Surfactant is a complex substance that prevents the collapse of alveoli in the lungs. It is produced in fetal lungs and begins working as soon as the baby has reached full term and is delivered. The substance is composed of phospholipids and four surfactant proteins known as hydrophilic proteins SP-A and SP-D and hydrophobic proteins SP-B and SP-C. The two hydrophobic proteins help spread surfactant throughout the lungs.
Surfactant allows alveoli to stay open and compliant during both inspiration and expiration. During inspiration, alveoli may collapse if they do not contain surfactant. If they collapse, then gas exchange across the alveoli wall cannot occur. Surfactant allows the alveoli to stay open and gas exchange to occur. During expiration, both lungs have the tendency to collapse. If they do collapse, then it takes great effort to re-inflate them.
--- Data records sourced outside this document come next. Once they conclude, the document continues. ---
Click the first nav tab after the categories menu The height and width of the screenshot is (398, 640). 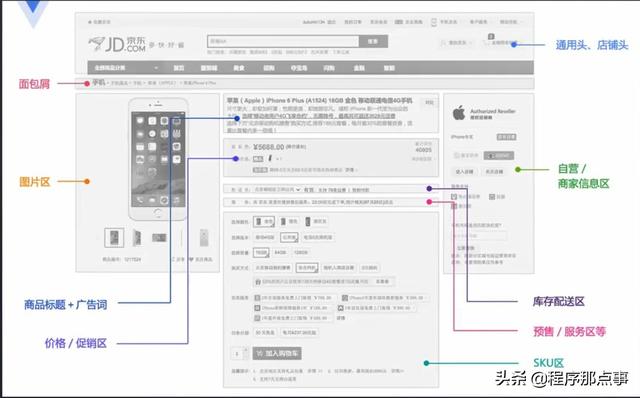179,68
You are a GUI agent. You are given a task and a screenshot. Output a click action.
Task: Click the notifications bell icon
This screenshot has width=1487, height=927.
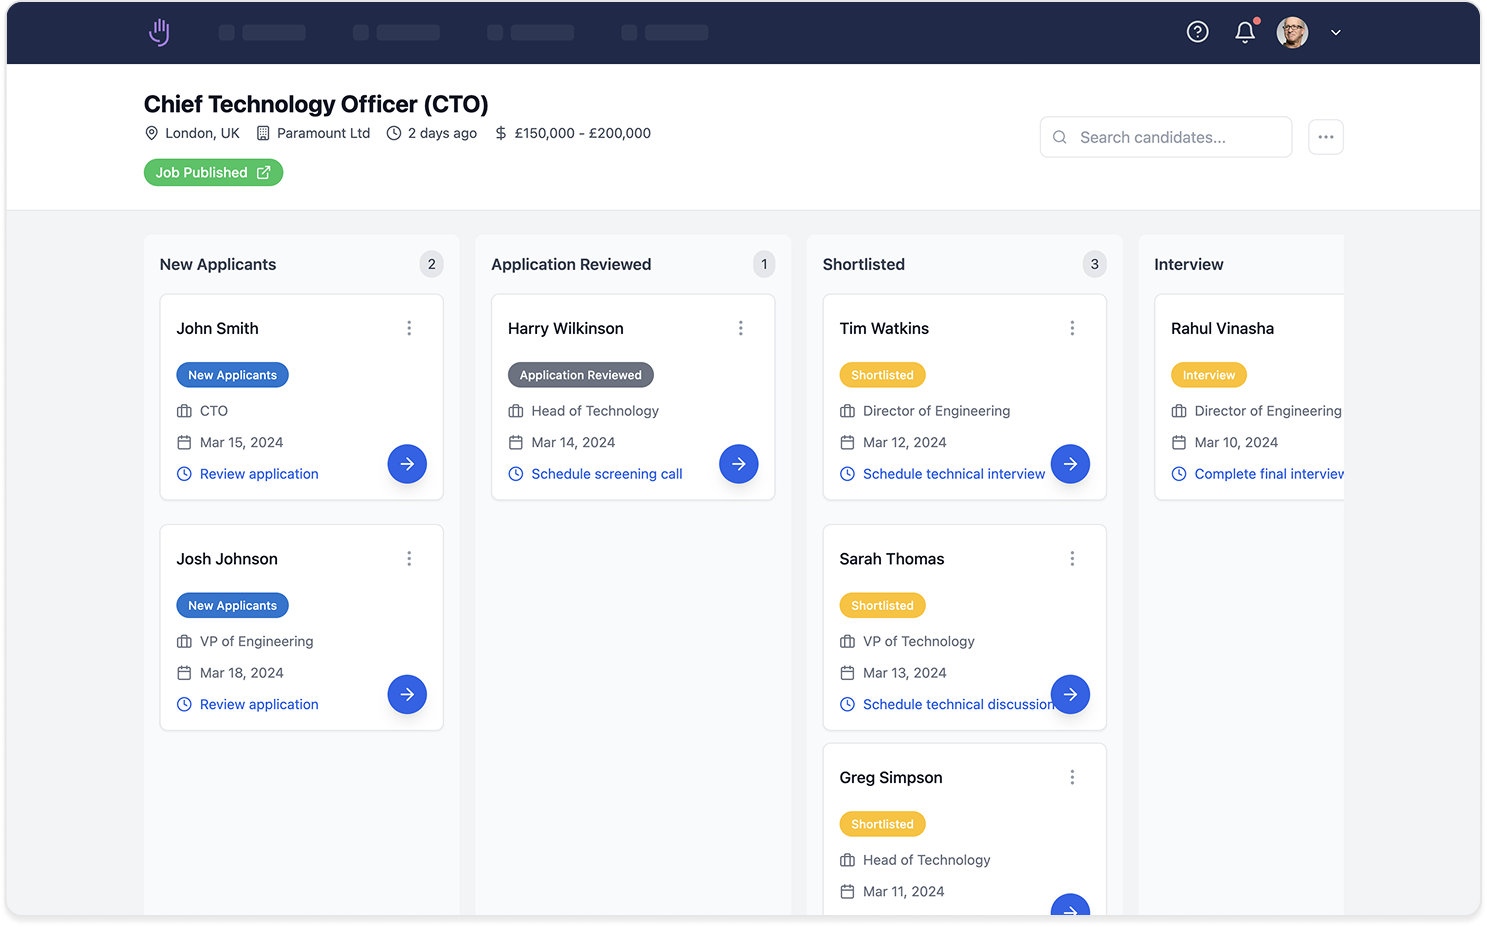(x=1244, y=32)
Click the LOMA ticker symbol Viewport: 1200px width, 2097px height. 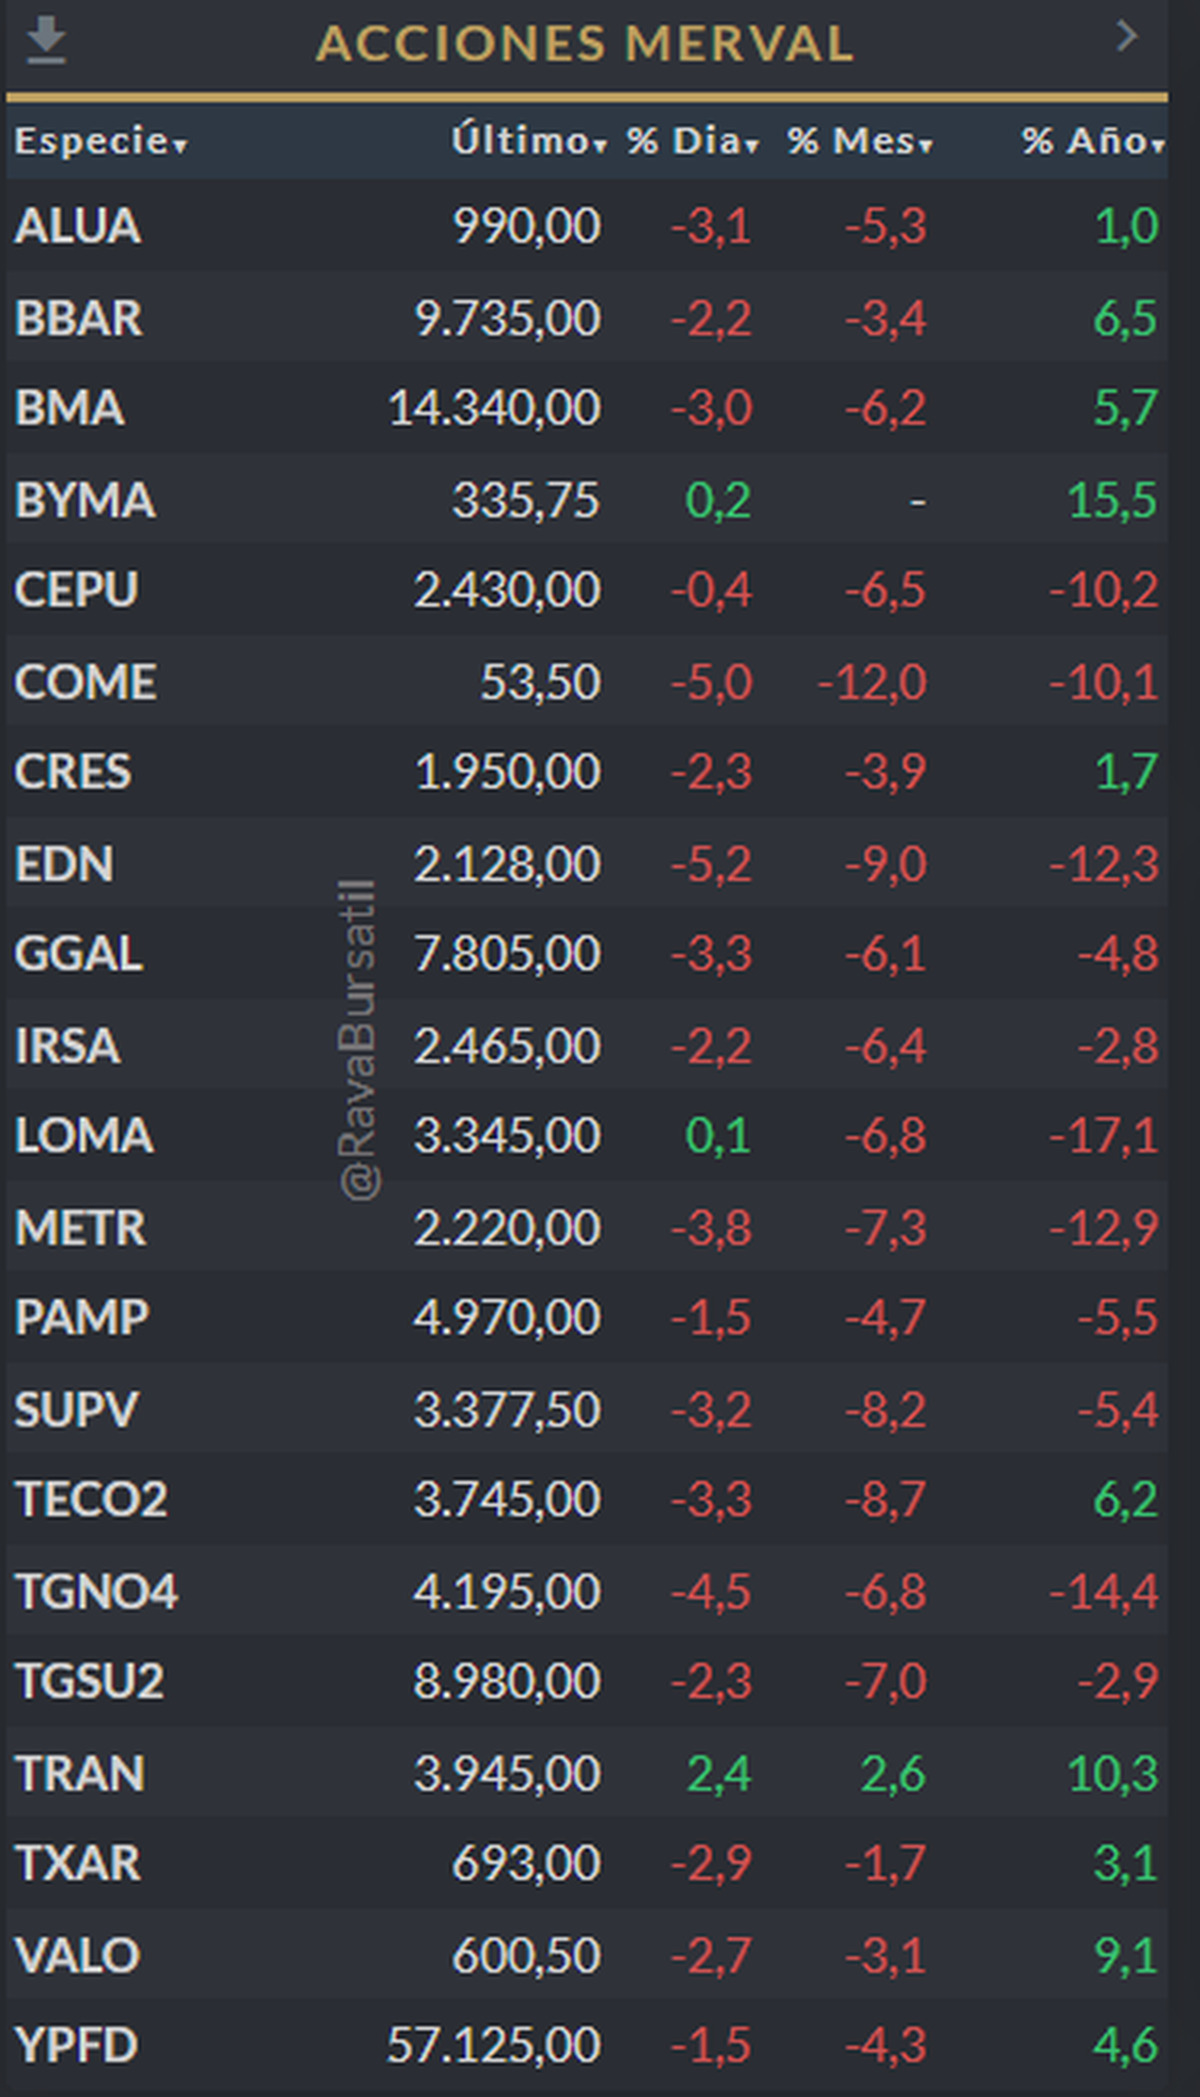[84, 1136]
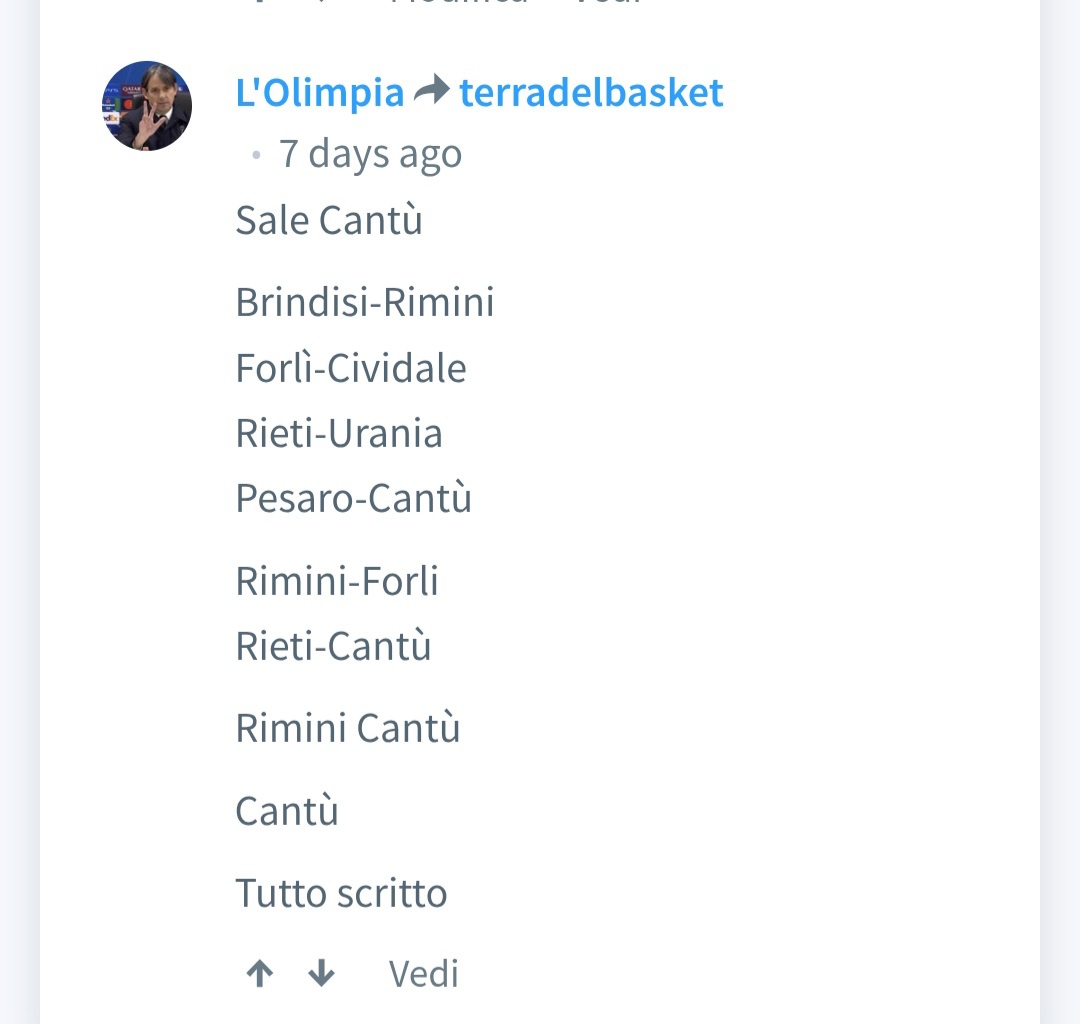The height and width of the screenshot is (1024, 1080).
Task: Select the "Sale Cantù" line
Action: tap(329, 220)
Surfactant prevents the lungs from collapsing by reducing surface tension throughout the lungs. Surface tension is the main force that is present within the alveoli of the lungs. Without surfactant, the surface tension present in the lungs causes the alveoli to stick together during expiration, which causes both lungs to collapse. Surfactant forms a thin film that covers that alveoli and breaks the surface tension. This reduces the alveoli’s tendency to collapse and reduces the risks of the lungs collapsing. Overall, surfactant allows humans to inspire and expire easier.